Factor 4

 Income energy

 Ernst von Weizsaecker, Amory Lovins, Hunter Lovins - Factor 4 - Doubling Wealth, Halving Resource Use (Earthscan 1997)

This book is good news and should prevent pessimism.

In 1970 the report to the Club of Rome "The Limits to Growth" had a huge sale in every part of the world and helped spark off the green movements. Personally I felt encouraged by that book as I thought that having stated the serious problems facing the planet suitable action would be taken. Forty years on we can see that very little has happened. I am assured by professional economists that no action is needed as the markets will take care of all problems. They tell me that the Limits has been discredited because "we are not running out of resources as predicted". This seems a bit like the man who jumped off the Empire State building. As he passed a window half way down they asked him how he was doing. "All right so far". Is the Club of Rome, which persists in its studies, composed of naive leftwing fools, as those committed to unregulated business seem to imply? To the contrary, it seems to be an informal group of industrialists, scientists and philosophers from every continent who first met about 1968 to discuss their worries about the planet-wide problems that they believed were developing. A series of Reports have followed. This is the latest. Their general implication is that rising population, resource use and pollution will combine to produce a severe and complex problem sometime in the 21st century. This could take the form of a collapse in the numbers of people who can be supported by the planet.

The Lovins, husband and wife, are well known experts on energy use and live and grow bananas at the Rocky Mountain Institute in Colorado on very little bought in energy and have lectured in numerous universities. Ernst von Weizsaecker has been Director of the Institute for European Environmental Politics and is President of the Wuppertal Institute for Climate, Environment and Energy in the North Rhine/Westphalian Science Centre.

Their case is that we could run our civilisation on much less energy and materials if we used better designed machinery. Their catchy title is that we could supply the needs of twice as many people with half the resource needs. This in itself would not solve the main problem but it could postpone the worst effects, giving us time to tackle the main problem, the number of humans.

One example is refrigerators.
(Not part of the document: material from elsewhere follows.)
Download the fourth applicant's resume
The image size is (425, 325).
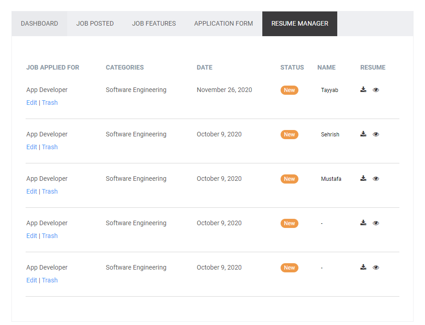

There already exist refrigerators, no more expensive to buy than those we use at present, which use .19 kilowatt hours per litre per year. This compares with the 1990 US average of 1.32. If all existing refrigerators were replaced by the most efficient types we could retire many existing power stations, because refrigeration takes about one sixth of domestic electricity. This saving comes about by using more efficient insulation and motors. Those governments which signed a commitment to reduce Carbon dioxide output could require that in future only the most efficient refrigerators be sold and could then achieve much of their commitments. Why don't they?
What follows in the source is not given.